Harry Busse never moved from his hometown but considers his hiring as the village police chief as a homecoming of sorts.
A Milton Union High School graduate who continues to live just outside town in Union Twp., Busse’s police career was centered down the road in Vandalia for more than 30 years.
Following retirement last summer, he found a job opportunity in his own backyard with the coming retirement of police Chief Garry Kimpel.
“This is literally five minutes from my house,” Busse said from his new office at the Municipal Building. “I went to school here. There are business owners in town I went to school with, people I go to church with. I started thinking about it, and it was truly like coming home.”

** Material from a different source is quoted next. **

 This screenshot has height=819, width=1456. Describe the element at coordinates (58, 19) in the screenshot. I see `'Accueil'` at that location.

Busse and wife, Rita, have four grown children and 12 grandchildren. His mother, Bonnie, lives near the village.
After growing up on the family farm, Busse worked at Smedley’s Chevrolet in Vandalia while attending Wright State University. The business worked on police cruisers from various area agencies and Busse became acquainted with several police officers from Vandalia. After a couple of officers suggested he look into the department’s reserve police program, he applied.
He went through the police academy and started in an unpaid reserve role with Vandalia police in May 1980 working mostly nights and weekends.

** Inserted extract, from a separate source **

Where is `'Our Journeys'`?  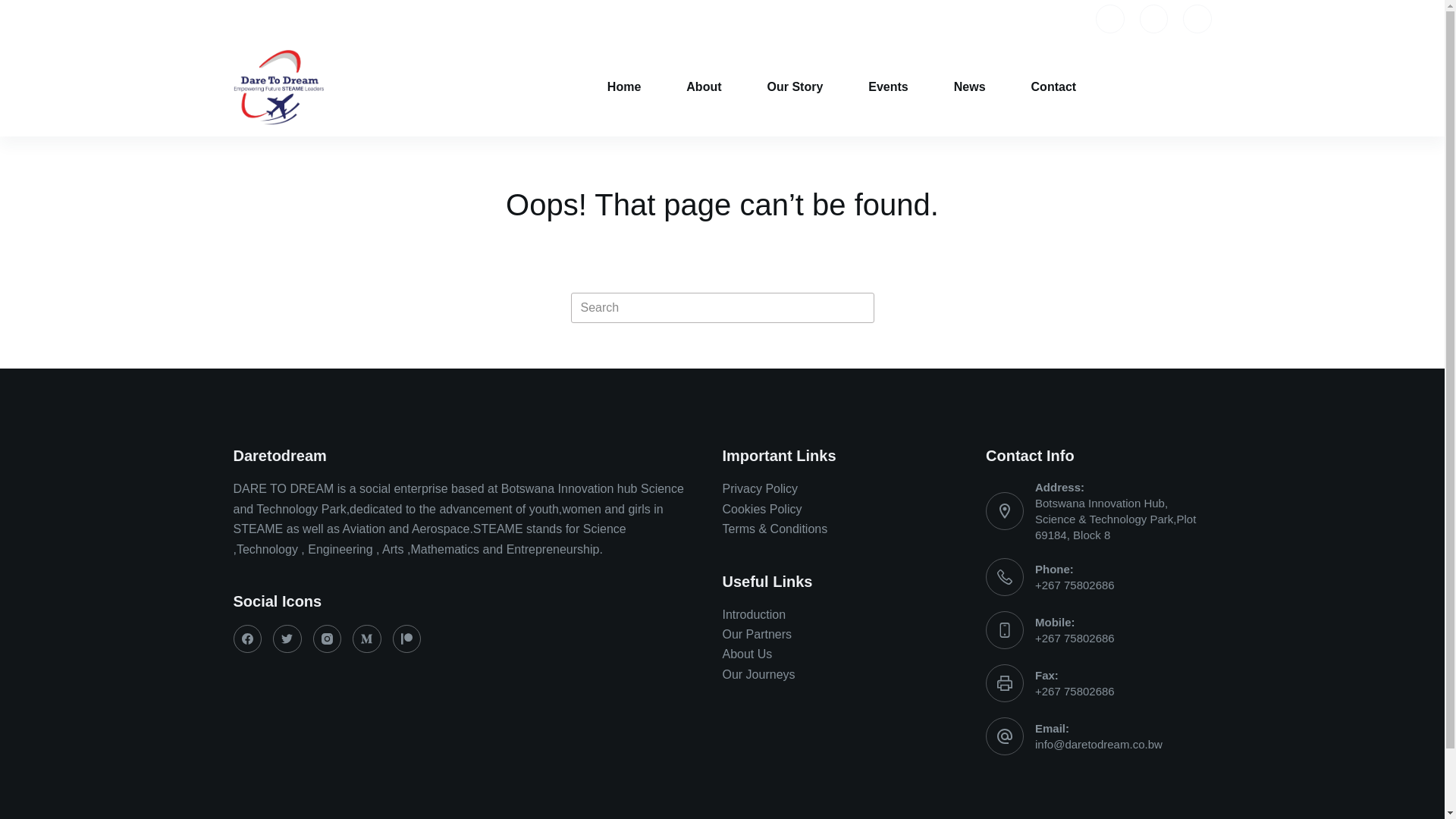
'Our Journeys' is located at coordinates (720, 673).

“I liked the work,” Busse said, even though he wasn’t paid.
When a full-time position opened, he took the test and was hired as a full-time officer in September 1981.

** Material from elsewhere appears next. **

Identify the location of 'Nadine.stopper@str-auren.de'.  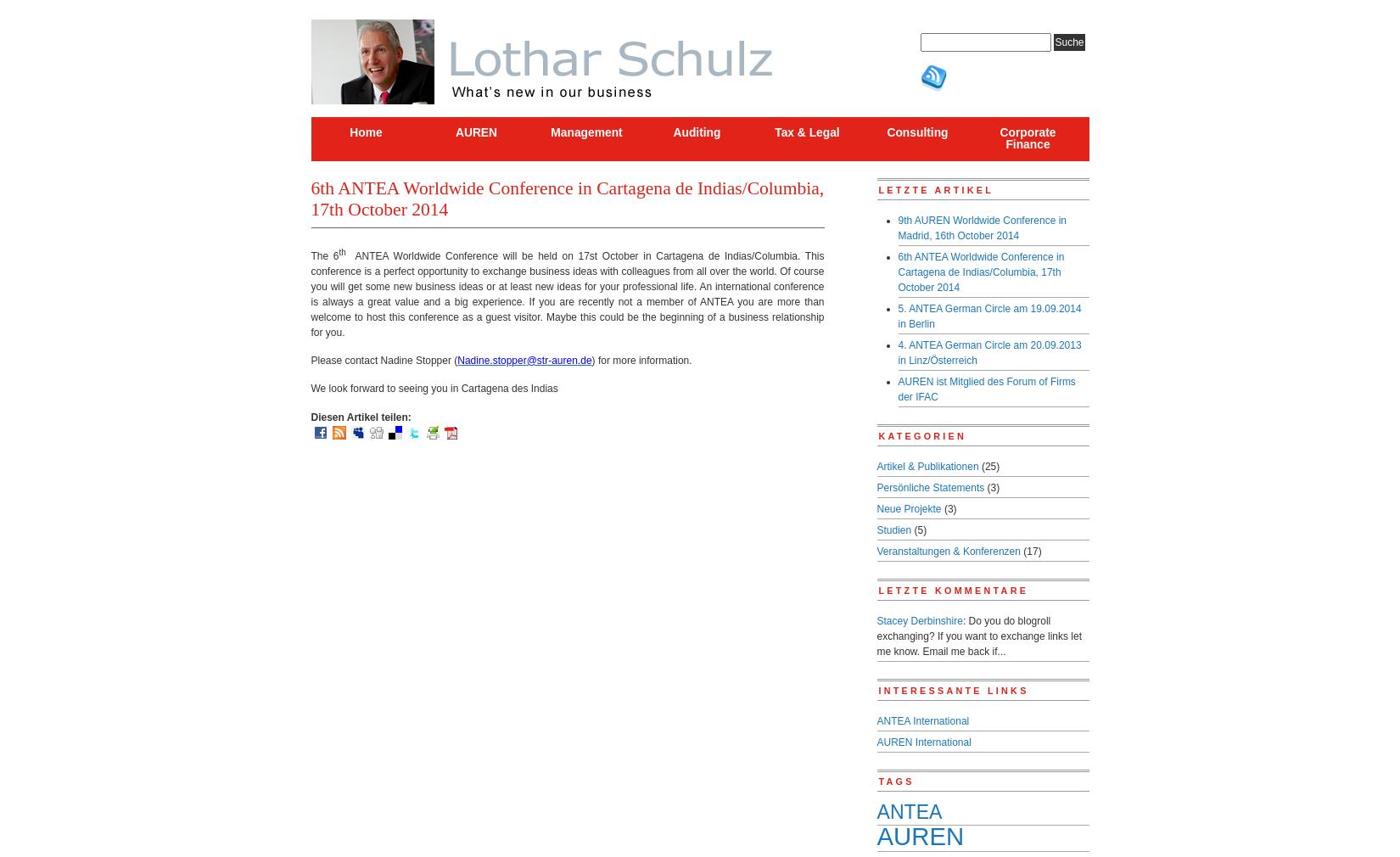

He worked as a patrol, crime prevention and school programs officer before being promoted to patrol sergeant. He also worked as a firearms instructor and training officer before becoming a lieutenant in 1998. He was an administrative lieutenant and then operations lieutenant.
He was sworn in Dec. 10.
As one of eight officers in the West Milton department, he said he helps on the street when he can, responding on calls when a second officer could be needed. “The guys here do a great job,” Busse said.
He said he enjoys listening and talking with people, skills that come in handy on the job.
“I do enjoy helping people … . Even though there has been some bad press, the majority of the men and women in the job do a great job keeping their jurisdictions safe.”
He’d like village residents to keep an eye out. “Without their help, there is no way we could keep the city as safe as we do. If we have everybody watching, I have a lot more eyes,” Busse said.